Davacı tanığı …beyanında: “Benim görgüye dayalı bir bilgim yoktur, davacının kendisinden duyduğum kadarıyla davalı ile bir ortaklık yapmış ve sonradan da ortaklığı bitmiş, anlaşamadıklarını, makinasını geri alacağını davacı bana söyledi, kimin kimden ne alacağı var bilmiyorum.” şeklinde beyanda bulunmuştur.
Davacı tanığı… beyanında: “Ben otomasyon işi yaparım davacıya ait makinanın sökümünü ben yaptım, davacı, davalının iş yerine girmeyeceğini ve kötü olduklarını söyleyerek benden sökmemi istedi, ben de gittiğimde Hakan bey içeri girebilmem için bir ibraname gibi bir belge bana imzalattı, ibranameyi imzalamadan içeriye giremesin dedi, ben de içeriye girmek için imzaladım, sonra makinayı söküp İzmir’de kurdum ve bağlayıp çalıştırdım, bana gösterilen 17/12/2018 tarihli, TESLİM VE TESELLÜM İBRANEME belgesi altında bulunan imzalar bana ait değildir, bana başka bir belge imzalattı, davacı Kubilay bey orada değildi.
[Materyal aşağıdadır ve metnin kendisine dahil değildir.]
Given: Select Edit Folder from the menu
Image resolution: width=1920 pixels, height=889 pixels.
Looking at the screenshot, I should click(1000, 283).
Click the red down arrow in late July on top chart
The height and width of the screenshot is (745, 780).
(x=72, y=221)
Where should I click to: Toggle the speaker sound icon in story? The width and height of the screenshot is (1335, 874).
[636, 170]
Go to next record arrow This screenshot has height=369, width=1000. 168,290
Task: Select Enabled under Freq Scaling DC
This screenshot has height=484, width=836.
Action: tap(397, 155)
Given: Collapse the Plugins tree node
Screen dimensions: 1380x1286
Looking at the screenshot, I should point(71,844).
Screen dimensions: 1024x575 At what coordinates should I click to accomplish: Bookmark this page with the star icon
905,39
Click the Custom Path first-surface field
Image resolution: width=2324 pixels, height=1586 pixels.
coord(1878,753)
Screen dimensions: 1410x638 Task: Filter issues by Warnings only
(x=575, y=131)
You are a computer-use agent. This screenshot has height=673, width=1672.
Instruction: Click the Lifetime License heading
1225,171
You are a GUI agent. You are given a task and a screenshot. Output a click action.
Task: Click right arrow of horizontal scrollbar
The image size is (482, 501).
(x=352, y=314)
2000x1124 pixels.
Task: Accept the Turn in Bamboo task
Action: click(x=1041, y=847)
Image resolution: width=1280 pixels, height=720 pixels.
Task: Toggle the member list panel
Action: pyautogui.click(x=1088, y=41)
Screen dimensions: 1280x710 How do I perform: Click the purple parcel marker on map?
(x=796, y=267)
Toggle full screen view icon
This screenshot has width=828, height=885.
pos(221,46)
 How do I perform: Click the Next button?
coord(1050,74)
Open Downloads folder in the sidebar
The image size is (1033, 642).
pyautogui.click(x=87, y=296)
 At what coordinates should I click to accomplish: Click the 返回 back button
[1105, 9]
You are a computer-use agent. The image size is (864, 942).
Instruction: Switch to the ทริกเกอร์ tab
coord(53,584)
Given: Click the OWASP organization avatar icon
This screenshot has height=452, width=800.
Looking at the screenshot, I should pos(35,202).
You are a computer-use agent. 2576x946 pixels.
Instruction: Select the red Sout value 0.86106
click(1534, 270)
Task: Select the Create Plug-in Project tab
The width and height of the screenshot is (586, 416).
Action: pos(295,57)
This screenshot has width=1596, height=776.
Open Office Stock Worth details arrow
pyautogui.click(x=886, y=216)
Tarafları bir arada görmediğim için aralarındaki herhangi bir konuşmaya da şahit olmadım, ticaretlerinin nasıl yürüdüğüne dair hiçbir bilgim yoktur, bana bir belge imzalanmadan içeri girilmeyeceği söylendi ve ben de oradan bir belgeye imza atarak girdim, davacıdan imzalı bir belge alıp getirip davalıya vermedim, zaten davacı o zaman İzmir’deydi, Kubilay bey bana İzmir’den sevk irsaliyesi gönderdi, ben de o irsaliyeyi Hakan beye verdim ve makinayı öyle söküp irsaliye ile İzmir’e gönderdik, sevk irsaliyesi ile birlikte bir belge daha Kubilay beyden gelmişti, onu da Hakan beye verdim, bu belgeler geldikten sonra ben de bir belge imzalayarak davalı tarafa verdim ve o şekilde fabrikaya girip makinayı sökebildim, ben otomosyon işi yaptığım için bu işten sonra davalı tarafın firmasında iş yaptım, normalde kargo ile belge taşıma işi yapmam ama Kubilay Beyin gönderdiği belgeyi verip kendimce imzaladıktan sonra içeri girdim, yanımda mekanikçi elemanlar da vardı, zaten ben davalı firma ile bir problem yaşamadım, söküm esnasında yardımcı da oldular, makinayi söktüğümüzde bir eksik olup olmadığını bilmiyorum, kurduğumda da çalışmasında bir eksiklik yoktu. Silindirlerde eksiklik olup olmadığını bilemem, zaten onlar mekanik kısma giriyor, makina sökümü için davacıdan bir vekaletname almadım, buna ihtiyaç duymadım, Kubilay, bana vekili olarak işi yapmamı istedi, bunu sözlü yaptı.” şeklinde beyanda bulunmuştur.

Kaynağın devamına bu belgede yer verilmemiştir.